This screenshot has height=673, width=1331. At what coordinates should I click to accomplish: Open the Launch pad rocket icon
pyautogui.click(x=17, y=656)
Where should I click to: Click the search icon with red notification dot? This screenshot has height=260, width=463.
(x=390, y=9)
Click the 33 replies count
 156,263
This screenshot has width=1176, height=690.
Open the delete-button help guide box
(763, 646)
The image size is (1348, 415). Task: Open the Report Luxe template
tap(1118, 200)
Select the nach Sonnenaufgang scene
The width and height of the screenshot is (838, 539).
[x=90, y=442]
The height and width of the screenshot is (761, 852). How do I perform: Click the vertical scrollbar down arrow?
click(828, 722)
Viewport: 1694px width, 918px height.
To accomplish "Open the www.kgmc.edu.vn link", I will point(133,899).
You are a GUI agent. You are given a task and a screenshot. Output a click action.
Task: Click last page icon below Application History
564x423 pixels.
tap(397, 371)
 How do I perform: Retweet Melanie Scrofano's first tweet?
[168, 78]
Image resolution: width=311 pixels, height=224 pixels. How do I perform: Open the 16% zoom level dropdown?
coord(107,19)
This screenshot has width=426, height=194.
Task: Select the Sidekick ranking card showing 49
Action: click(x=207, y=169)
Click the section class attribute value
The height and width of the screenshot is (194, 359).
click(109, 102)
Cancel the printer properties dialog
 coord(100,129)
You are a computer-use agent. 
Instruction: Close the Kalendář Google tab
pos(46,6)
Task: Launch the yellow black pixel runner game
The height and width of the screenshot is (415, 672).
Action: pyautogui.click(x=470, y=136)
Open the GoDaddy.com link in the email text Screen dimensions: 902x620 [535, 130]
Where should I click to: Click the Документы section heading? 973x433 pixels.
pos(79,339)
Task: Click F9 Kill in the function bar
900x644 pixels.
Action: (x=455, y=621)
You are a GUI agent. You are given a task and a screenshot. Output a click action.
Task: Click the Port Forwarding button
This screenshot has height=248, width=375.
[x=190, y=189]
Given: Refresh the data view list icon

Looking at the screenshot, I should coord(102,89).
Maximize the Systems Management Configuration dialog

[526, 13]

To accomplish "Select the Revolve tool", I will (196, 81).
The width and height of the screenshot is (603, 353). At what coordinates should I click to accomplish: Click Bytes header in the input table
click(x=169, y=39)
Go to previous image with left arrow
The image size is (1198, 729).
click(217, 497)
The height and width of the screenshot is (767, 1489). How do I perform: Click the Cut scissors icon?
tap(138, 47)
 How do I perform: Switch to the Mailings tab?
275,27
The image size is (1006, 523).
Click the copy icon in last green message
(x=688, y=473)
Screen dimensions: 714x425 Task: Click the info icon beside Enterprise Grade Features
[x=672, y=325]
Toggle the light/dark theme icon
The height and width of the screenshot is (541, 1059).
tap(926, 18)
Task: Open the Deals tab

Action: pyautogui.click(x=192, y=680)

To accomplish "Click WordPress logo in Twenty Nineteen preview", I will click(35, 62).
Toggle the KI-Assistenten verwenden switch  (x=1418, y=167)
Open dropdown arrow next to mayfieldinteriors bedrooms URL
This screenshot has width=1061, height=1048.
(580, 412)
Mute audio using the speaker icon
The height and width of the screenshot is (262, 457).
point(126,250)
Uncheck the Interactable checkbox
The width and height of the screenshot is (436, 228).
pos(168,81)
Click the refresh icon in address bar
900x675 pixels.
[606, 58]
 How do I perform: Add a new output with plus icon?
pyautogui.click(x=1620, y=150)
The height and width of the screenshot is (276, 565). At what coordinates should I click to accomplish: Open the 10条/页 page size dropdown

═══

» **What needs to be done**: Start at the line containing "How do I perform: Add" and print each line exactly until the listing ends, keeping the final line too.

» **Response area**:
 How do I perform: Add a new output with plus icon?
pyautogui.click(x=1620, y=150)
The height and width of the screenshot is (276, 565). At what coordinates should I click to accomplish: Open the 10条/页 page size dropdown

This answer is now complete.